Remember too that those Brits have long memories, even if they are a little short on geography. In the War of the Austrian Succession – just a few years earlier – when George II was on the throne – the French were running around burning things to the ground, like Canso town and Annapolis. In Britain they were thinking that Nova Scotia was lost, but Governor Shirley of Massachusetts sent his Captain Ryal to London (to visit the King).

Now what’s important about all this is that when Ryal was received, the Prime Minister is reported to have said upon reading his report:  “Annapolis must be defended.  Pray where is Annapolis?  Cape Breton an island!  Wonderful!  Show it me on the map.  So it is, sure enough.  I must go and tell the King that Cape Breton is an island.” So today they know that Cape Breton is an island, even if it is no longer a part of the Empire.

But that could change! Consider the possibilities of a re-born, independent, Province of Cape Breton. A proud, independent Member of the British Empire. [Well, the Commonwealth at any rate.] 

We’d have our own flag that they would have to fly in the Garden of the Provinces in Ottawa. We could escalate Mac Puffin to the status of a national icon. Federal and Nova Scotia politicians would have to wear the CB tartan when they came to call. 

And there’s a few things we could make happen that we have always wanted: 

1. We’d have own money like they have in Scotland. Canada has its loonies, and CB needs Puffin Bucks and Puffin Chips for the casino. Plus, Cape Breton needs a three dollar coin that we can call the “Bras D’Or.” 

2. There’s be our own stamps: Postes Cape Breton Post. And to be sure it will cost less than 51 cents to send a letter in Cape Breton because they won’t have far to go. 

3.Cape Bretoners will have the right to go out and find Spanish Bay and afterwards, have free tea at Rita’s Tea Room. 

4. And last, but by no means least, CBers will have the right to enter into all sorts of confederations. There will be the Empire of course, but how about a confederation of islanders? We could confederate with Newfoundland, PEI, Baffin Island, Vancouver Island and St. Pierre and Miquelon. We could link up with Bermuda, and Cuba and the Turks and Caicos. 

If none of them would have us, we could always join a province or a state that’s stuck to the continent. If we had too.  But they’d have to come crawling. And they’d have to deal with the Mayor of Port Hawkesbury, drive Highway 4 like the rest of us locals, and get used to sticking on Puffin Postage. 
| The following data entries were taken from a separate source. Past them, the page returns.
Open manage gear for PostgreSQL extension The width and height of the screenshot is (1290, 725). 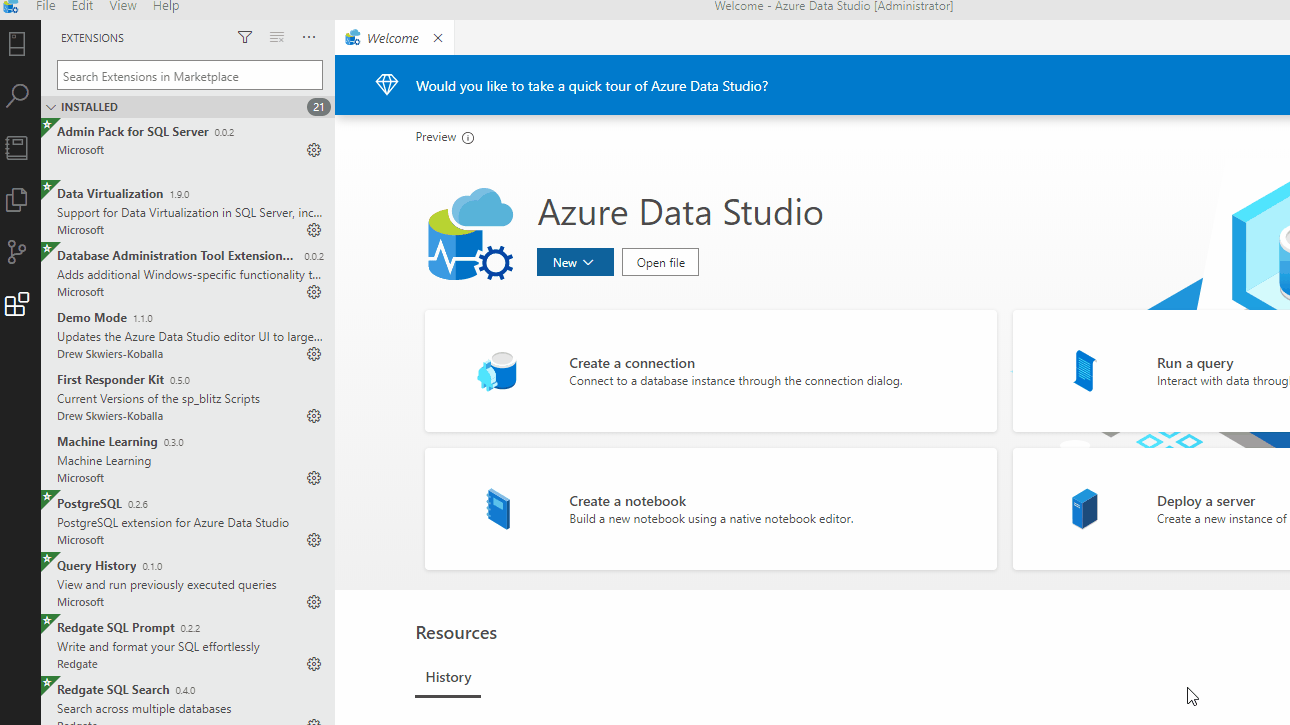pos(314,540)
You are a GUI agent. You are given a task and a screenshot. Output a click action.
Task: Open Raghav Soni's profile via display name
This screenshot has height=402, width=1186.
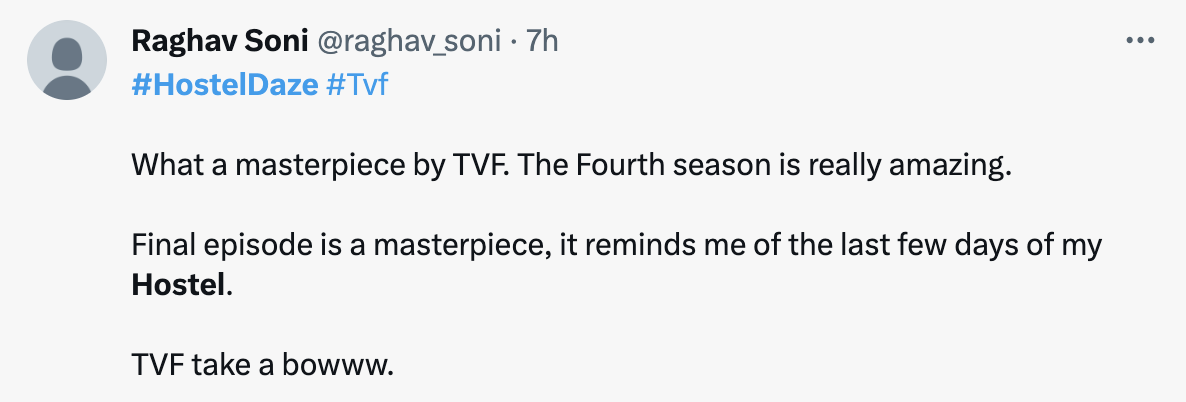[x=219, y=41]
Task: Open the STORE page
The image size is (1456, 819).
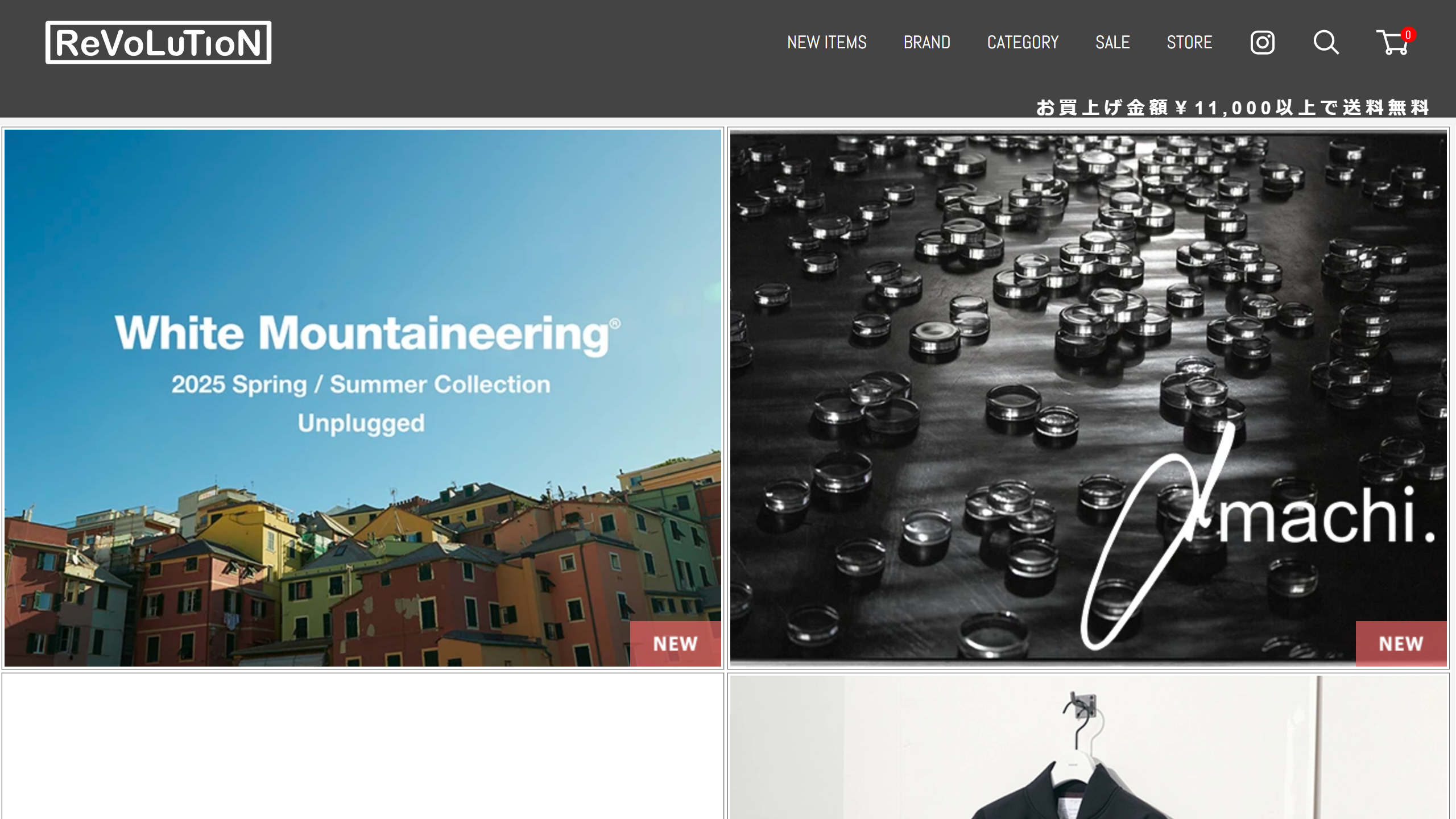Action: pyautogui.click(x=1189, y=43)
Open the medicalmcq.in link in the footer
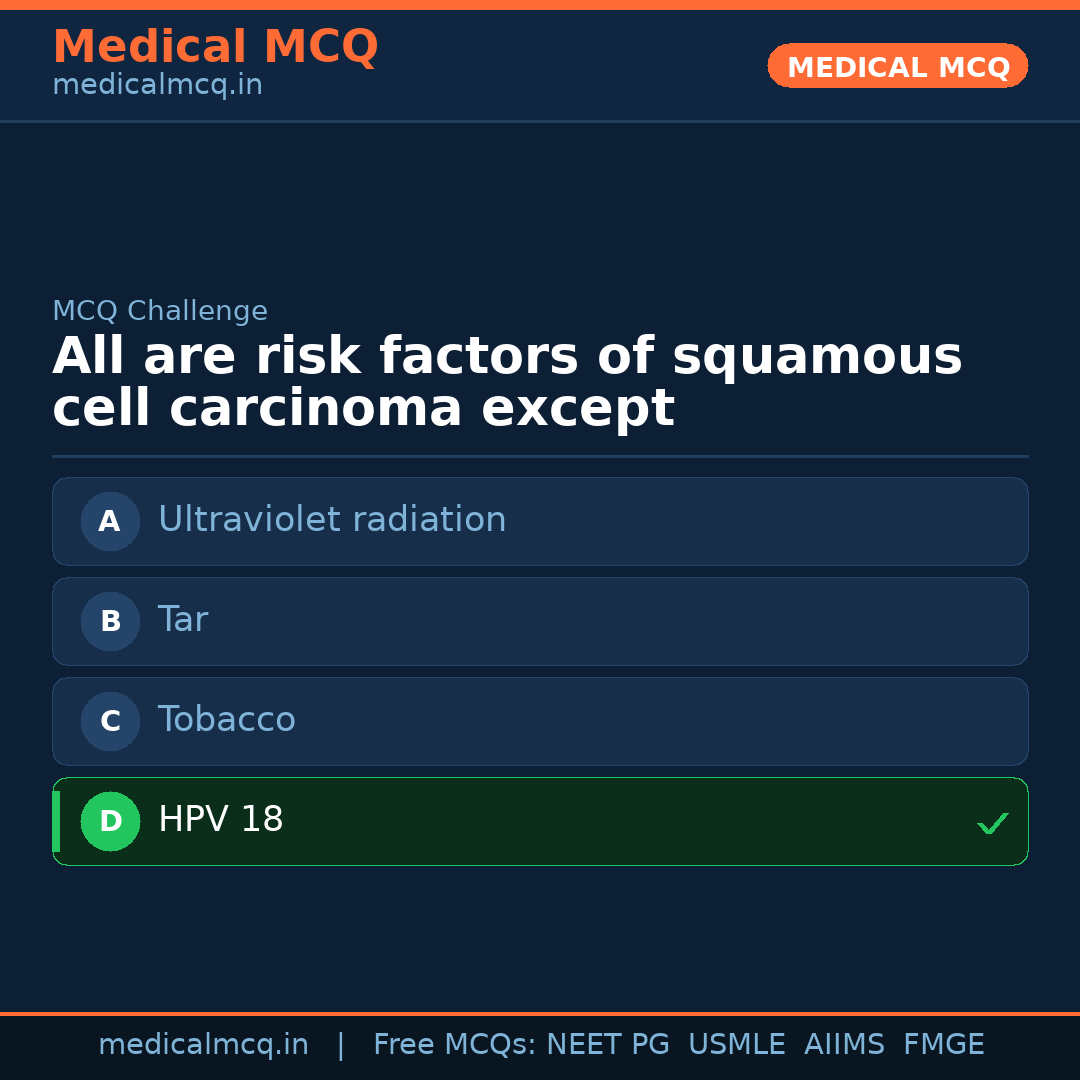 [x=203, y=1045]
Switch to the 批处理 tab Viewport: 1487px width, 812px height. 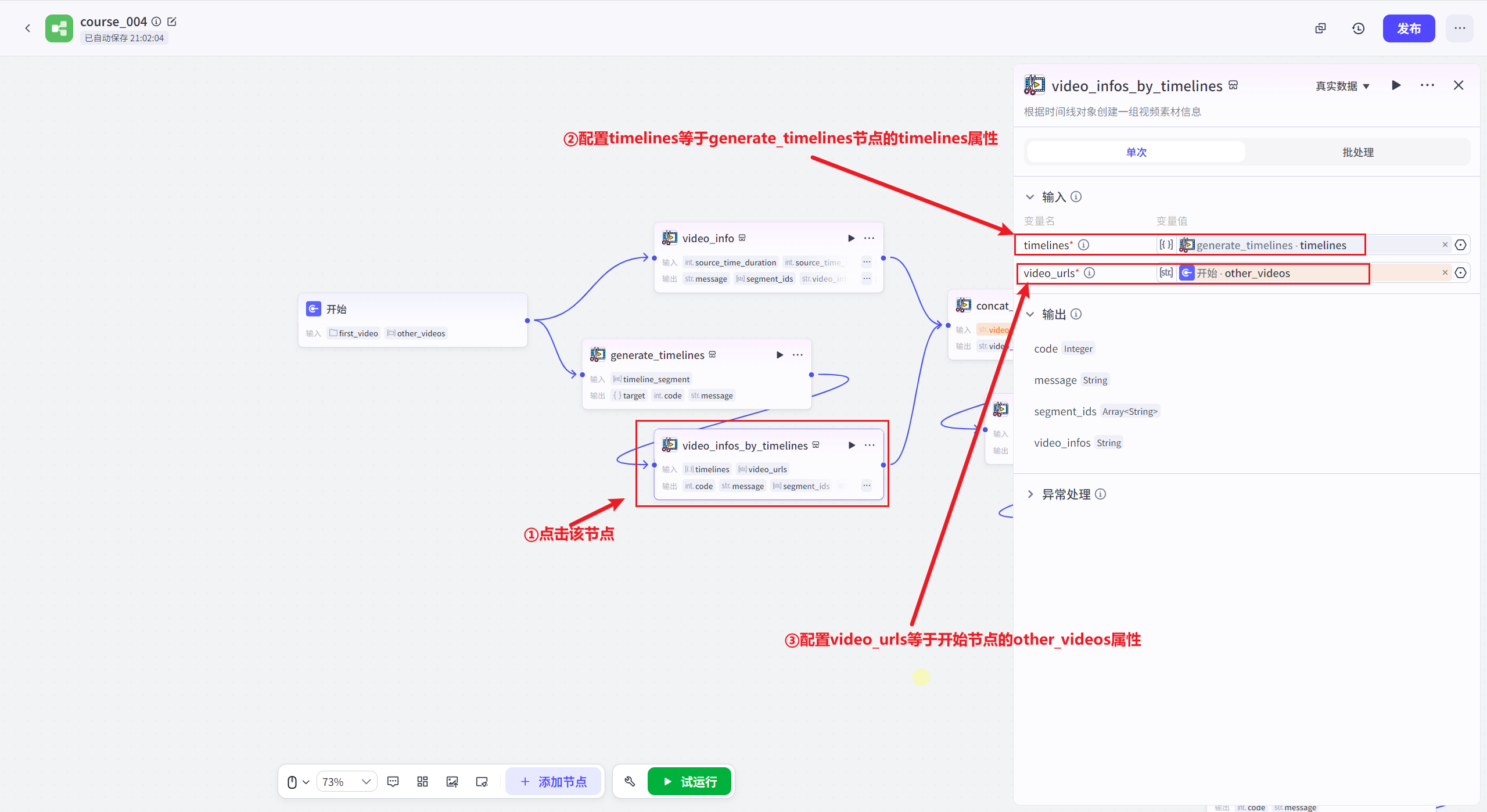[1357, 152]
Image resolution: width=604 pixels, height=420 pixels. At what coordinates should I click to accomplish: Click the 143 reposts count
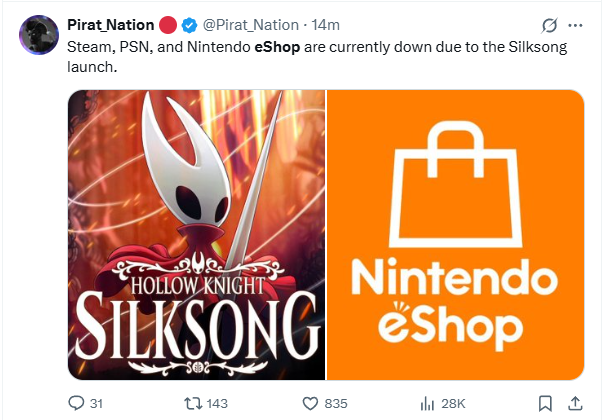216,402
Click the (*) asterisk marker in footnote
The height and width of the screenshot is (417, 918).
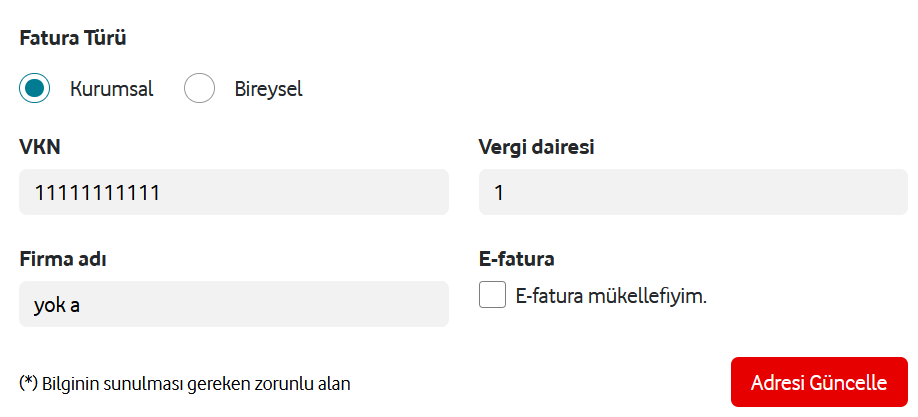(28, 383)
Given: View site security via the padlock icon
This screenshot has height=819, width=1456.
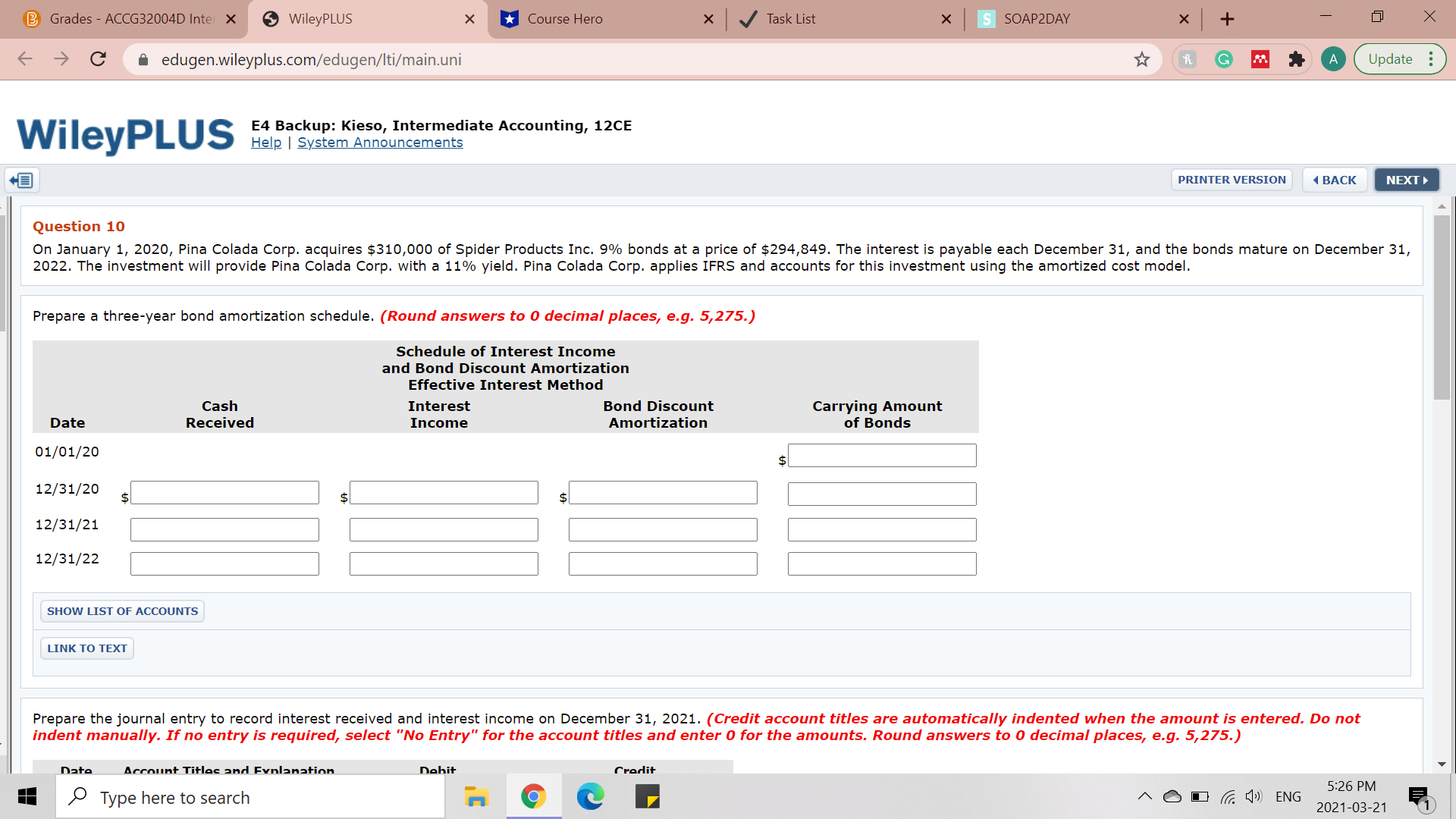Looking at the screenshot, I should click(x=143, y=59).
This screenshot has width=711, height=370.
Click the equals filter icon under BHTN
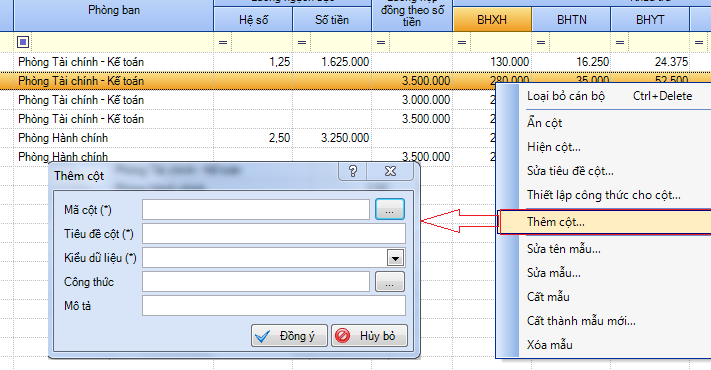(541, 42)
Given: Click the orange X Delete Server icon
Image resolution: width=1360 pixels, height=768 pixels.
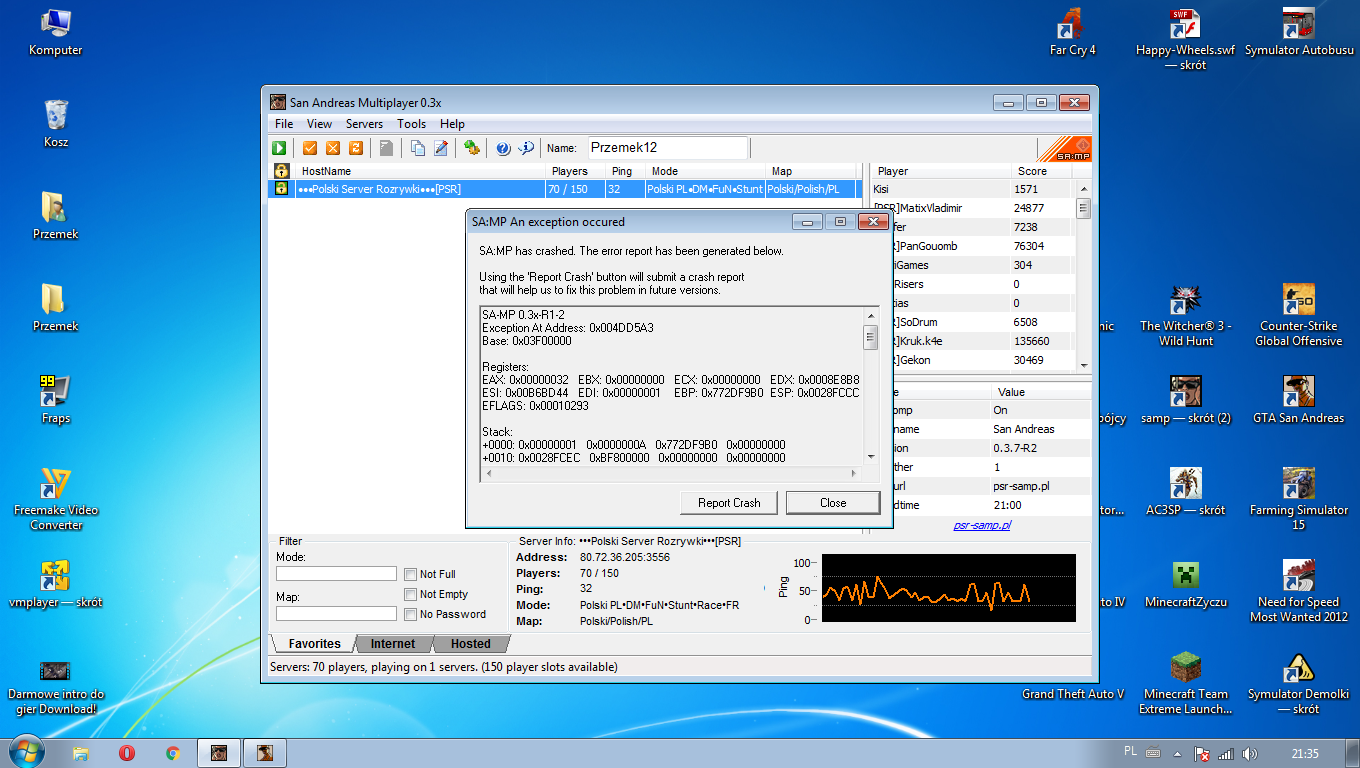Looking at the screenshot, I should click(333, 148).
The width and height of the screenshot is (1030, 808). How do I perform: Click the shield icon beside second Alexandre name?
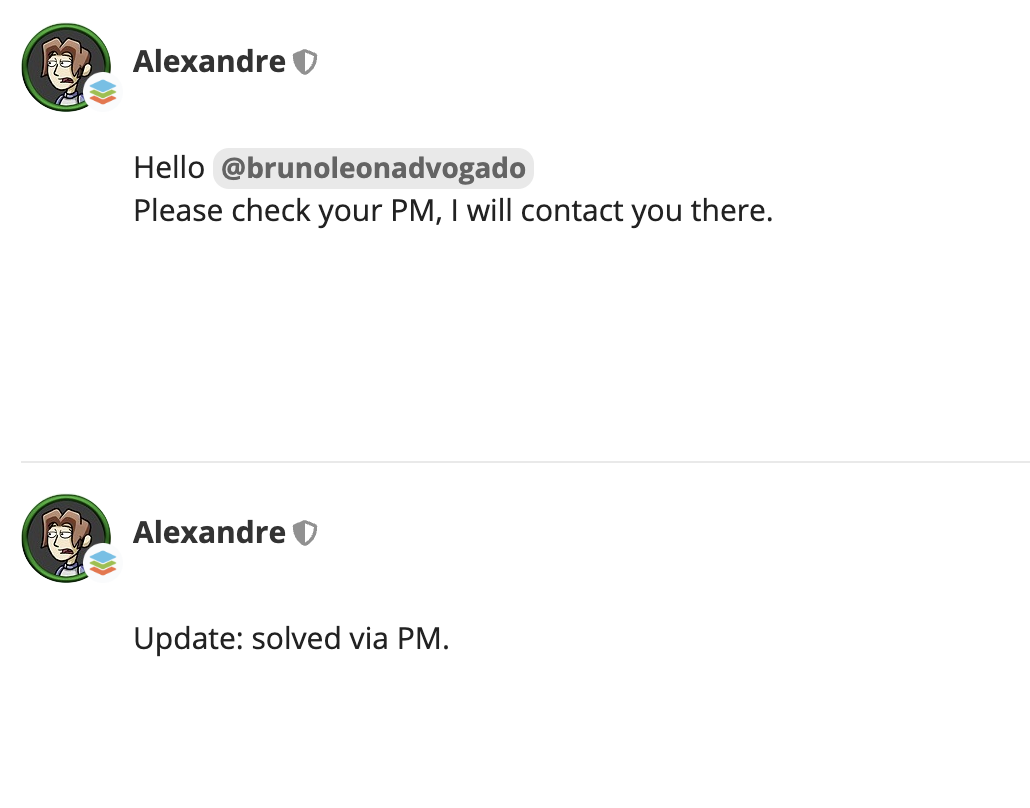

After all, we Cape Bretoners have our standards. 

When all is said and done, the issue here is not about separating from Nova Scotia. It’s about re-joining. As an equal province under the Canadian confederation. With our 2% share. After all, Cape Bretoners don’t back out. They want to play the game by the same rules and on a level playing field. Personally I can’t wait to go visit my share of Banff national Park.

 [This essay appeared in The Cape Bretoner Christmas issue, 2003.